Key Findings:
There are few epidemiological studies that have related ALA intake to risk of stroke. The results of this assessment found a relationship between increasing ALA and lower incident stroke supporting the findings of an earlier nested case-control study in middle-aged American men at high risk for CVD. In the latter trial, a one standard deviation increase in ALA levels of ALA in serum cholesteryl esters was associated with a 37% decrease in risk of stroke. The authors note that in animal studies, a protective effect of ALA on incident ischemic stroke was shown through neuro protective mechanisms after induced ischemia through an effect on brain blood flow. This was overall a healthy Dutch population, and thus any impact of ALA intake (which was small in this cohort) was not associated with incident CHD possibly due to the health status of the population.
ABSTRACT:
BACKGROUND: Whether intake of alpha-linolenic acid (ALA), the plant-derived n-3 polyunsaturated fatty acid (PUFA), could prevent cardiovascular diseases is not yet clear. We examined the associations of ALA intake with 10-year incidence of coronary heart disease (CHD) and stroke in the Netherlands. METHODS: Data were collected from a general population of 20,069 generally healthy men and women, aged 20 to 65 years. Habitual diet was assessed at baseline (1993-1997) with a validated 178-item food frequency questionnaire. Incidences of CHD and stroke were assessed through linkage with mortality and morbidity registers.
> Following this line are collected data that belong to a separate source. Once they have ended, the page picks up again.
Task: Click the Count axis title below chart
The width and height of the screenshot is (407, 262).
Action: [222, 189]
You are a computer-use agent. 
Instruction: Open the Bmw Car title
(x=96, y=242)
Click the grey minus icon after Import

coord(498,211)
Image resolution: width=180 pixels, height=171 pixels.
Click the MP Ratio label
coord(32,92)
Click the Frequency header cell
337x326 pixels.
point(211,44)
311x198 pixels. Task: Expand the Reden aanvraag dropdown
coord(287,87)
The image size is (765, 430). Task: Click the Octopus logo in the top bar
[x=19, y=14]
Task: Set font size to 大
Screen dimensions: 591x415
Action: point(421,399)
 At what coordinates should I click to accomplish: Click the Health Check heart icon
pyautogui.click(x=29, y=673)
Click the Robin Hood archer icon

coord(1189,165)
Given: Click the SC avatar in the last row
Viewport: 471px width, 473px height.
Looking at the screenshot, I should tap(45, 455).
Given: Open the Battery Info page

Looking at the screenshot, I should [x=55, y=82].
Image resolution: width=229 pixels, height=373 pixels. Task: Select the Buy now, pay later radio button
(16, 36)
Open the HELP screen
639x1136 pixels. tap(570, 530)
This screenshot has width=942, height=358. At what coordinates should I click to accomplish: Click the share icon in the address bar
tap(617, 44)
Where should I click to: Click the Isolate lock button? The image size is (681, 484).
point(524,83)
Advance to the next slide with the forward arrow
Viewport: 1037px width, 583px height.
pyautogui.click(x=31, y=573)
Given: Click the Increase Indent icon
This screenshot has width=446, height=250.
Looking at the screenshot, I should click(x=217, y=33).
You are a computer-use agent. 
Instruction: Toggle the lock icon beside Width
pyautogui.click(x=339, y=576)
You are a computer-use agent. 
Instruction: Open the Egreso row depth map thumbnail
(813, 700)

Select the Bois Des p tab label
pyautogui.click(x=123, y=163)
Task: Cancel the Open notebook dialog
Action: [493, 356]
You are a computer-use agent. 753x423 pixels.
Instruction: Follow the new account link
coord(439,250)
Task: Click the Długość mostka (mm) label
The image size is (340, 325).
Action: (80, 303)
Hazard ratios (HR) were calculated with multivariable Cox proportional hazards models, adjusted for age, gender, lifestyle, and dietary factors. RESULTS: During 8-13 years of follow-up, we observed 280 incident CHD events (19% fatal) and 221 strokes (4% fatal). Intakes of energy-adjusted ALA in quintiles ranged from less than 1.0 g/d in the bottom quintile (Q1) to more than 1.9 g/d in the top quintile (Q5). ALA intake was not associated with incident CHD, with HRs varying between 0.89 and 1.01 (all p>0.05) in Q2-Q5 compared with the bottom quintile of ALA intake. For incident stroke, however, participants in Q2-Q5 had a 35-50% lower risk compared with the reference group. HRs were 0.65 (0.43-0.97), 0.49 (0.31-0.76), 0.53 (0.34-0.83), and 0.65 (0.41-1.04) for Q2-Q5 respectively. CONCLUSION: In this general Dutch population, ALA intake was not associated with incident CHD. The data suggested that a low intake of ALA may be a risk factor for incident stroke. These results warrant confirmation in other population-based studies and in trials. (Authors Abstract)